Slashdot Mirror


Serious Computer Glitches Can Be Caused By Cosmic Rays (computerworld.com)

The Los Alamos National Lab wrote in 2012 that "For over 20 years the military, the commercial aerospace industry, and the computer industry have known that high-energy neutrons streaming through our atmosphere can cause computer errors." Now an anonymous reader quotes Computerworld: When your computer crashes or phone freezes, don't be so quick to blame the manufacturer. Cosmic rays -- or rather the electrically charged particles they generate -- may be your real foe. While harmless to living organisms, a small number of these particles have enough energy to interfere with the operation of the microelectronic circuitry in our personal devices... particles alter an individual bit of data stored in a chip's memory. Consequences can be as trivial as altering a single pixel in a photograph or as serious as bringing down a passenger jet.

A "single-event upset" was also blamed for an electronic voting error in Schaerbeekm, Belgium, back in 2003. A bit flip in the electronic voting machine added 4,096 extra votes to one candidate. The issue was noticed only because the machine gave the candidate more votes than were possible. "This is a really big problem, but it is mostly invisible to the public," said Bharat Bhuva. Bhuva is a member of Vanderbilt University's Radiation Effects Research Group, established in 1987 to study the effects of radiation on electronic systems.

Cisco has been researching cosmic radiation since 2001, and in September briefly cited cosmic rays as a possible explanation for partial data losses that customer's were experiencing with their ASR 9000 routers.

30 of 264 comments (clear)

  1. This is news...? by __aaclcg7560 · · Score: 5, Funny

    Whenever a user calls up to ask why his computer rebooted after I install an update, I say... drumroll, please... gamma radiation.

    1. Re:This is news...? by arglebargle_xiv · · Score: 5, Funny

      A bit flip in the electronic voting machine added 4,096 extra votes to one candidate. The issue was noticed only because the machine gave the candidate more votes than were possible.

      How could they tell this apart from standard operations on a Diebold machine?

    2. Re:This is news...? by geekmux · · Score: 5, Funny

      Whenever a user calls up to ask why his computer rebooted after I install an update, I say... drumroll, please... gamma radiation.

      Computers and Incredible Hulks don't interface well together, but a Ctrl-Alt-SMASH sequence? I'd buy that.

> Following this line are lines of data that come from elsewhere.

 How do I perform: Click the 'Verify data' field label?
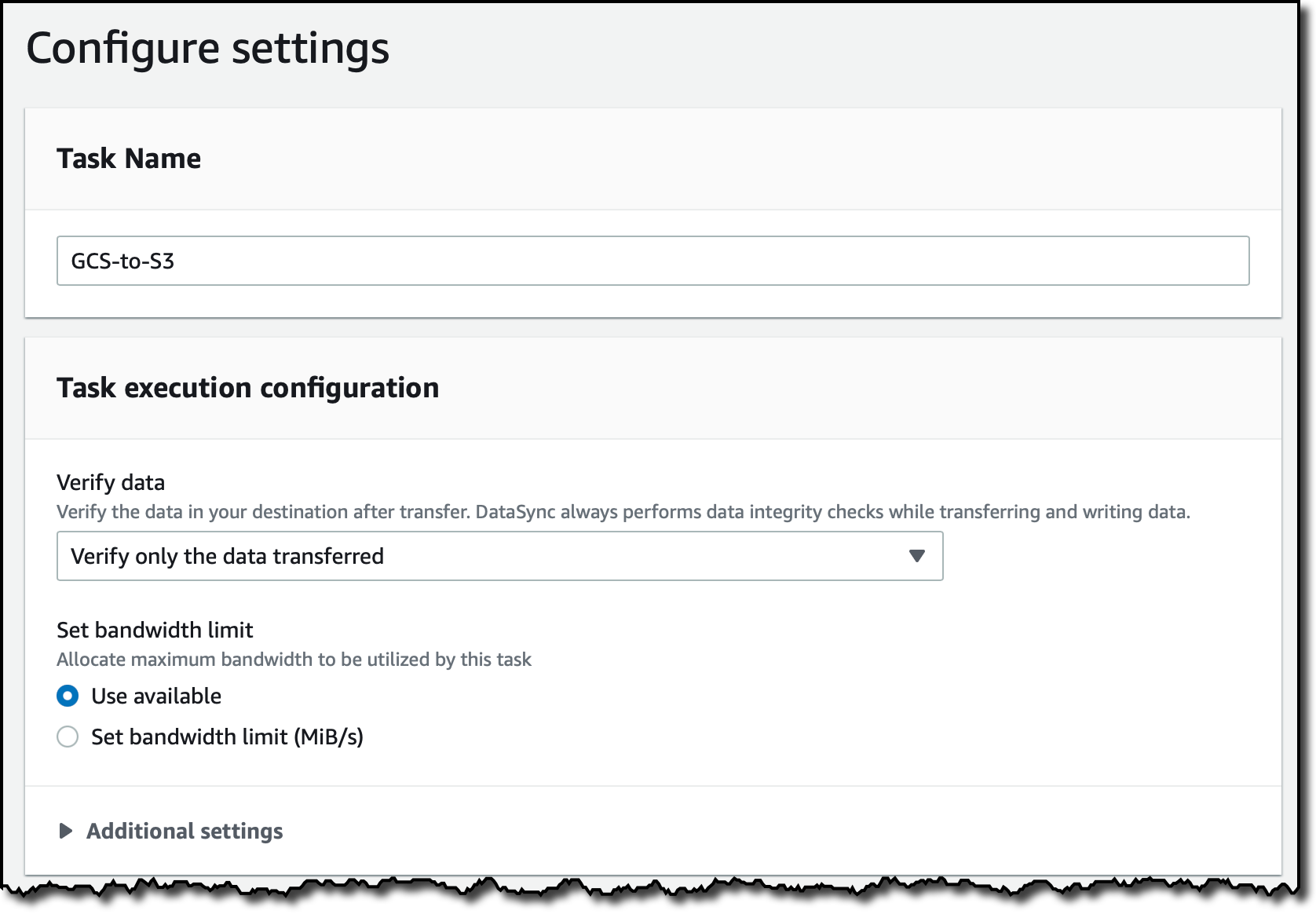111,482

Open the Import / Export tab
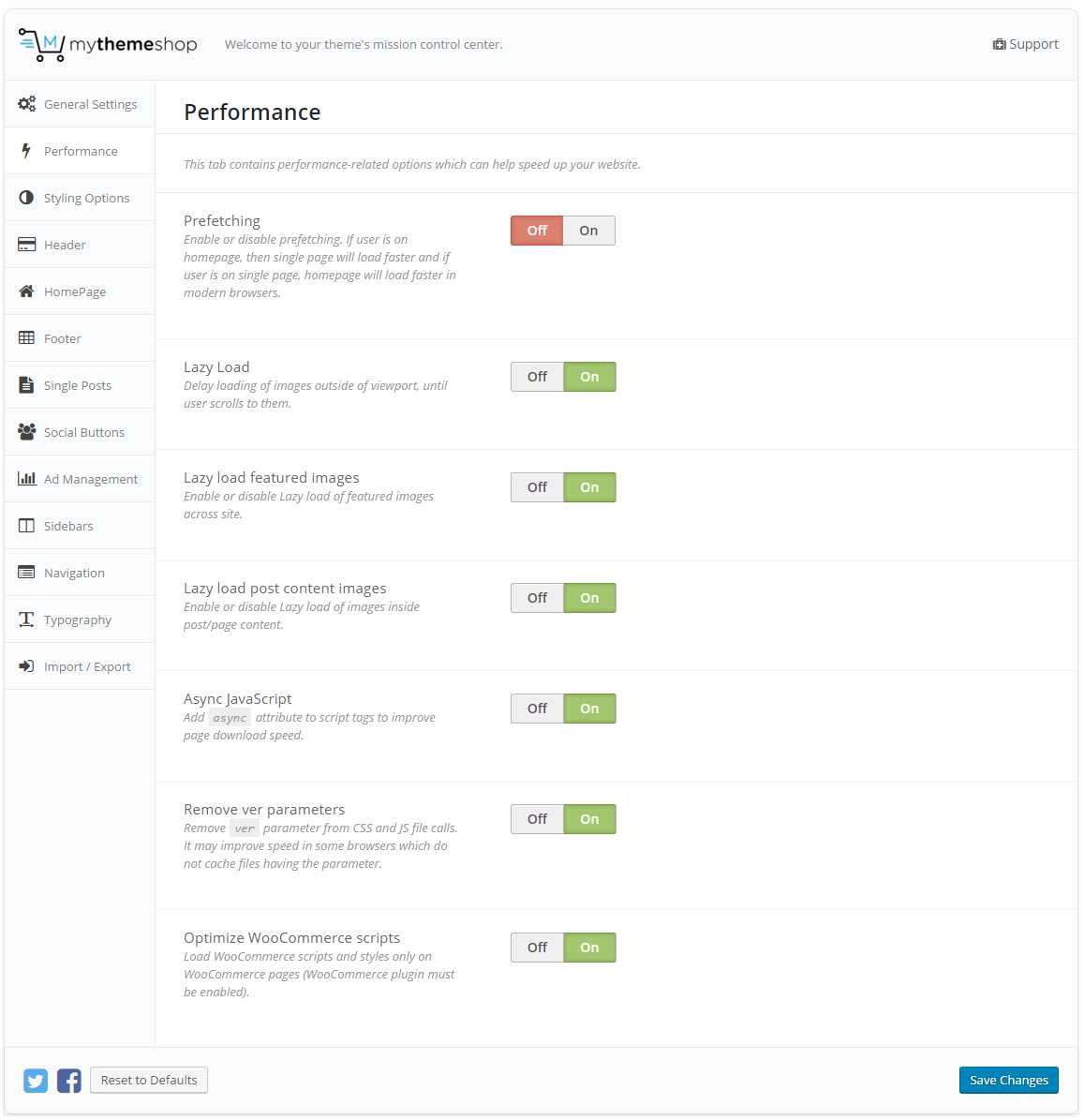[x=87, y=666]

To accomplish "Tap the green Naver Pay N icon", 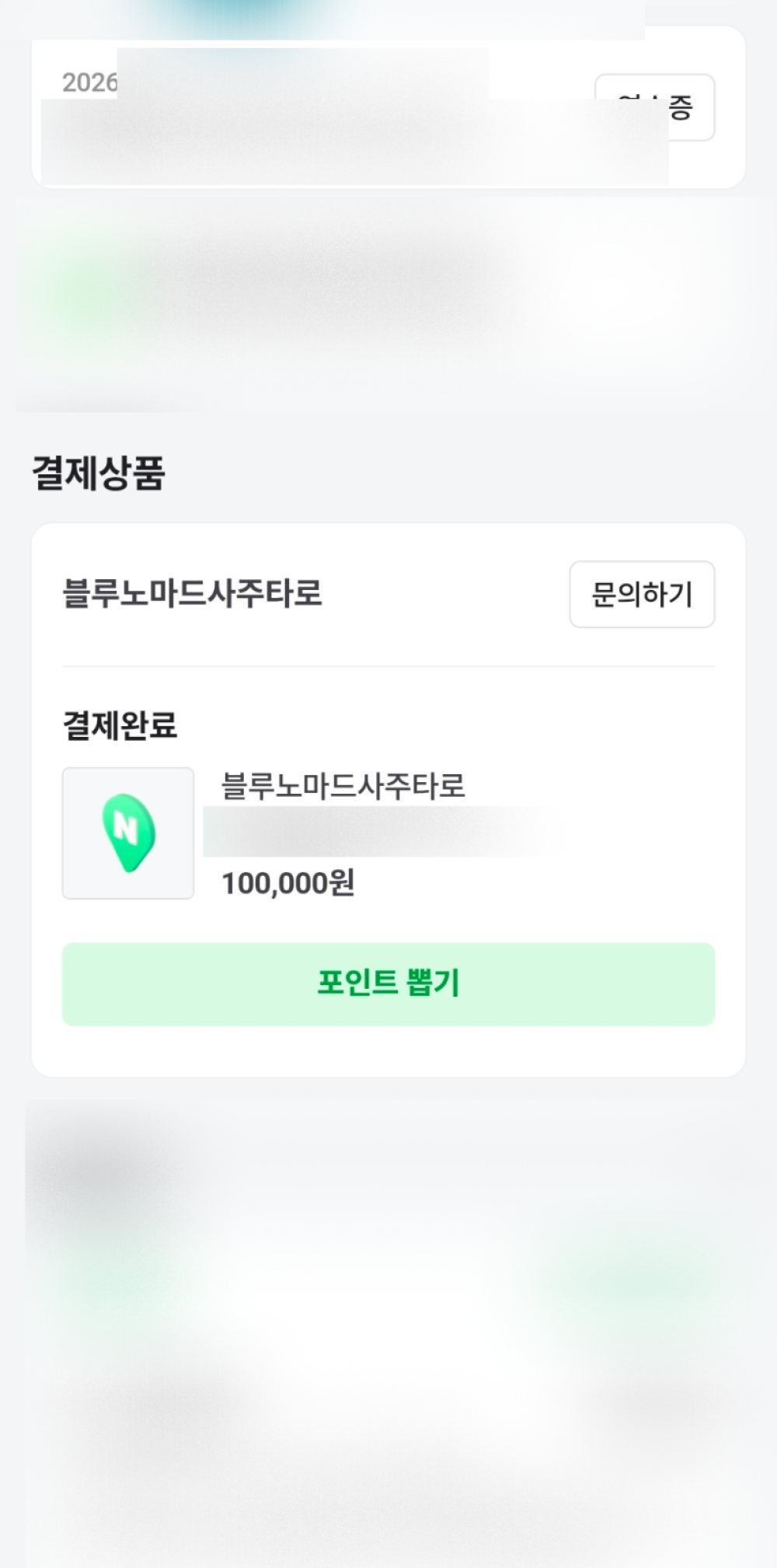I will coord(128,833).
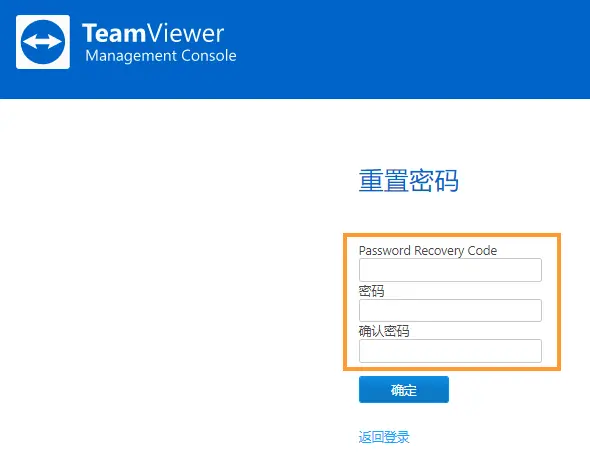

  2. That is why Excel crashes all the time on OSX by thesjaakspoiler · · Score: 3, Insightful

    I was convinced that is was a lousy programming job by Microsoft that has more attention to fancy UX components rather than stability. I am waiting for the confirmation that the fact that Excel start searching every known (network) drive for a license if it can't connect to the online subscription service, for every operation, must be due to black matter. Unless it crashes when it tries to display that warning message, then it's just some cosmic ray again. So relieved!

  3. ECC by Bruce+Perens · · Score: 4, Insightful

    This is why ECC is used to protect memory and data busses. At least on the good stuff :-) . One of the issues is die shrink. As the minimum detail slze of the IC process gets smaller, the potential for radiation to flip a bit gets higher.

    Silicon-on-sapphire is the main way to implement silicon-on-insulator, which is more protective of radiation bit flips and less likely to latch-up. But since these have historically been required only for space satellites, they have been horribly expensive. Imagine running an entire IC fabrication just to make a few chips. As there are more applications for rad-hard chips, the price could fall.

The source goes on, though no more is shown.